新穎材料農業:友善環境農業新穎材料研發與安全評估【土環系劉雨庭副教授】
論文篇名 英文:Adsorption mechanisms of chromate and phosphate on hydrotalcite: A combination of macroscopic and spectroscopic studies
中文:鉻酸鹽和磷酸鹽在菱水鎂鋁石上的吸附機制:巨觀和光譜研究之結合
期刊名稱 Environmental Pollution
發表年份,卷數,起迄頁數 2019, 247: 180-187
作者 Hsu, L.C., Tzou, Y.M., Ching, P.N., Fu, W.M., Wang, M.K., Teah, H.Y., Liu, Y.T.*
DOI 10.1016/j.envpol.2019.01.012
中文摘要 菱水鎂鋁石是一種層狀雙氫氧化物,被認為是移除陰離子污染物的潛在吸附劑。因此本研究將探討不同pH和溫度下,菱水鎂鋁石吸附鉻酸鹽和磷酸鹽之行為,並透過等溫、動力吸附和競爭吸附試驗以及鉻的X光吸收細微結構光譜了解其吸附機制。鉻酸鹽和磷酸鹽在菱水鎂鋁石上的最大吸附量分別為0.16及0.23 毫莫爾/克。在吸附動力試驗結果中,二階模式可以很好地描述鉻酸鹽和磷酸鹽在菱水鎂鋁石上的吸附行為,然而隨著pH從5升高到9,鉻酸鹽和磷酸鹽在菱水鎂鋁石上的吸附速率則顯著的下降。鉻酸鹽和磷酸鹽的吸附行為分為快和慢兩階段,其邊界在15分鐘。這種雙相吸附行為可能部分歸因於不同反應途徑,包括陰離子交換和表面錯合。鉻的X光吸收細微結構光譜分析的擬合結果顯示菱水鎂鋁石表面上的鋁和鉻酸鹽之間有直接的鍵結。表面錯合機制為菱水鎂鋁石上吸附鉻酸鹽的速率決定步驟。相反地,菱水鎂鋁石的水合夾層間的擴散作用則是吸附磷酸鹽的主要速率決定步驟。本研究提出鉻酸鹽和磷酸鹽在菱水鎂鋁石上的吸附行為,包括初始轉移過程和後續的吸附機制。此研究將作為潛在吸附劑的菱水鎂鋁石改善陰離子污染物的復育策略。

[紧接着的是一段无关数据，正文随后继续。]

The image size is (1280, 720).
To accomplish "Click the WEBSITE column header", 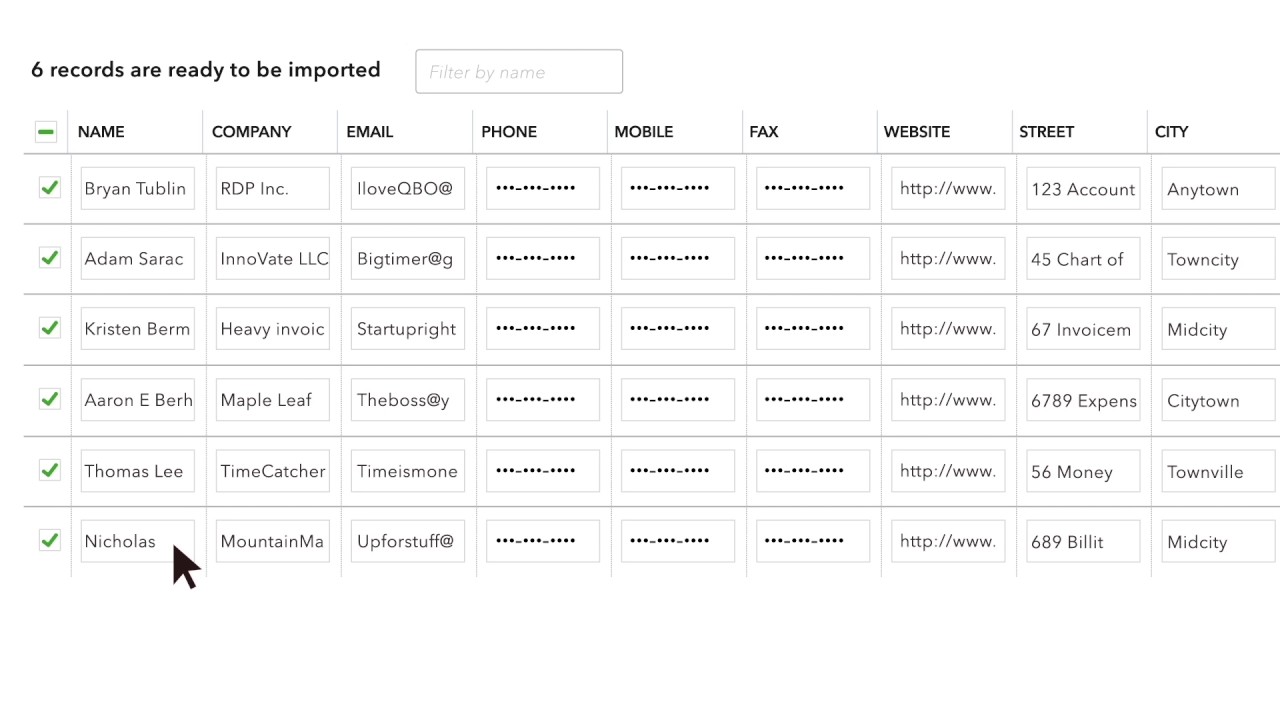I will coord(917,132).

英文摘要 Hydrotalcite (HT) is a layered double hydroxide (LDH), which is considered as a potential adsorbent to remove anion contaminants. In this study, adsorption of chromate (CrO4) and phosphate (PO4) on HT was conducted at various pH and temperatures. Related adsorption mechanisms were determined via the isotherm, kinetic, and competitive adsorption studies as well as the Cr K-edge X-ray absorption fine-structure (XAFS) spectroscopy. The maximum adsorption capacities for CrO4 and PO4 on HT were 0.16 and 0.23 mmol g−1. Regarding adsorption kinetics, CrO4 and PO4 adsorption on HT could be well described by the second order model, and the rate coefficient of CrO4 and PO4 on HT decreased significantly with the increasing pH from 5 to 9. The adsorption kinetics for CrO4 and PO4 were divided into fast and slow stages with the boundary at 15 min. This biphasic adsorption behavior might be partially attributed to multiple reactive pathways including anion exchange and surface complexation. Fitting results of Cr K-edge EXAFS analysis showed a direct bonding between CrO4 and Al on HT surfaces. Such a surface complexation appeared to be the rate-limiting step for CrO4 adsorption on HT. By contrast, the diffusion through the hydrated interlayer space of HT was the major rate-limiting step for PO4. This study determined the adsorption behaviors of CrO4 and PO4 on HT, including the initial transfer process and the subsequent adsorption mechanisms. Such information could improve the strategy to use HT as the potential adsorbent for the remediation of anionic pollutants.